Both also fire typed events through the standard event dispatcher — listen to agentfootprint.cost.tick to see cost across both primary and fallback providers.

What’s NOT here yet (Reliability subsystem — v2.5)

Section titled “What’s NOT here yet (Reliability subsystem — v2.5)”

The deferred Reliability subsystem adds three more primitives that compose ON TOP of these decorators:

  • CircuitBreaker — trip after N consecutive failures, open for cooldown period, half-open probe before re-closing. Prevents thundering-herd retry on a downed provider.
  • 3-tier output fallbackoutputFallback(primary, fallback, canned). If both providers fail, return a canned response (or escalate).
  • agent.resumeOnError(checkpoint, input) — auto-checkpoint at iteration boundaries; resume from the failure point with corrected input.

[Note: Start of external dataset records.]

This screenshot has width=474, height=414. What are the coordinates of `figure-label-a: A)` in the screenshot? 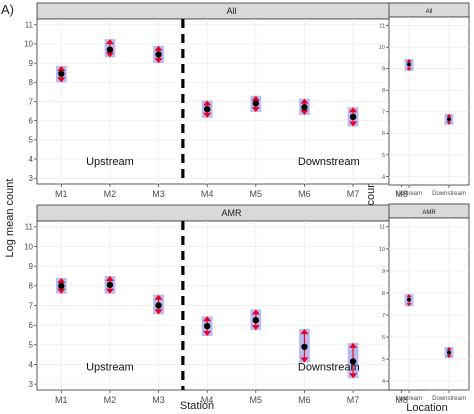 It's located at (8, 10).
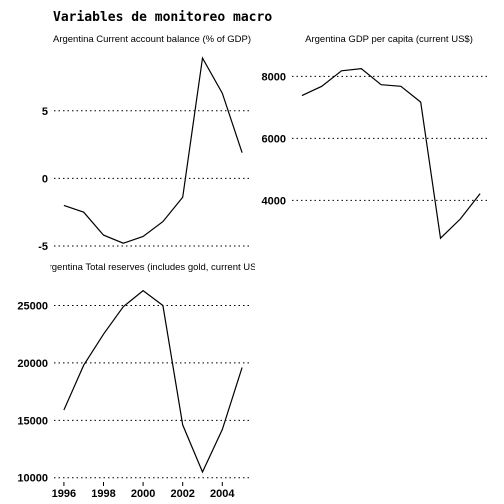  What do you see at coordinates (32, 307) in the screenshot?
I see `y-tick-label: 25000` at bounding box center [32, 307].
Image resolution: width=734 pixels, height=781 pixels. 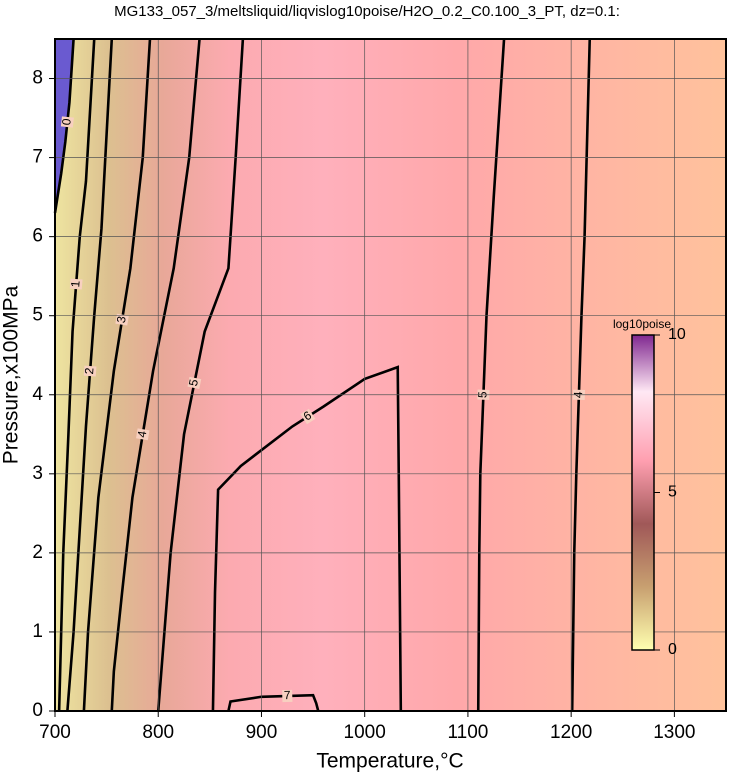 I want to click on y-tick-label: 4, so click(x=38, y=394).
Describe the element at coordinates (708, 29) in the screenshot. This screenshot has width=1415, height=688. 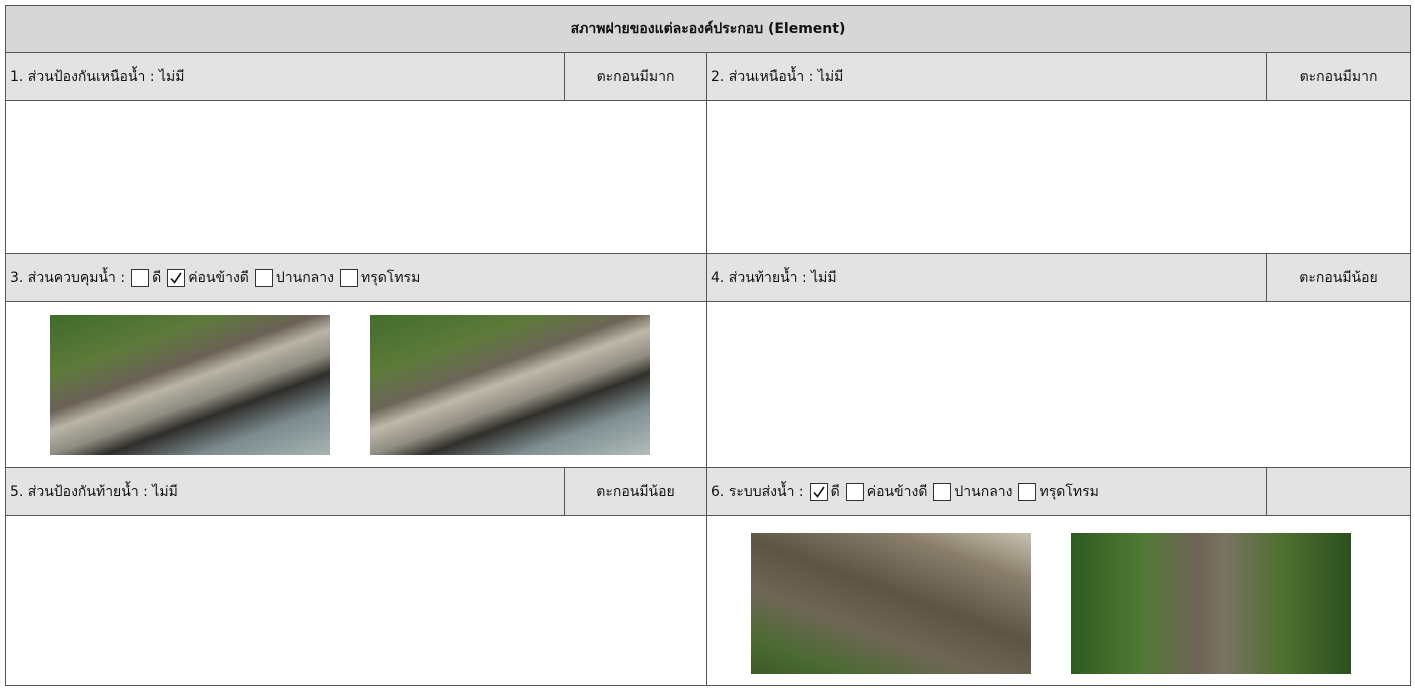
I see `table-title: สภาพฝายของแต่ละองค์ประกอบ (Element)` at that location.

The current decorators cover the production-critical 80%. The Reliability subsystem covers the long tail.

  • Don’t retry non-retryable errors. err.retryable is the contract; honor it.
  • Don’t put withRetry BELOW withFallback. Wrong order: every retry on the primary delays the fallback. Right order: outer withRetry retries the WHOLE fallback chain.
  • Don’t compose decorators inside the provider’s hot path. Build the chain ONCE at app startup; pass the composed provider into every Agent.create({ provider }).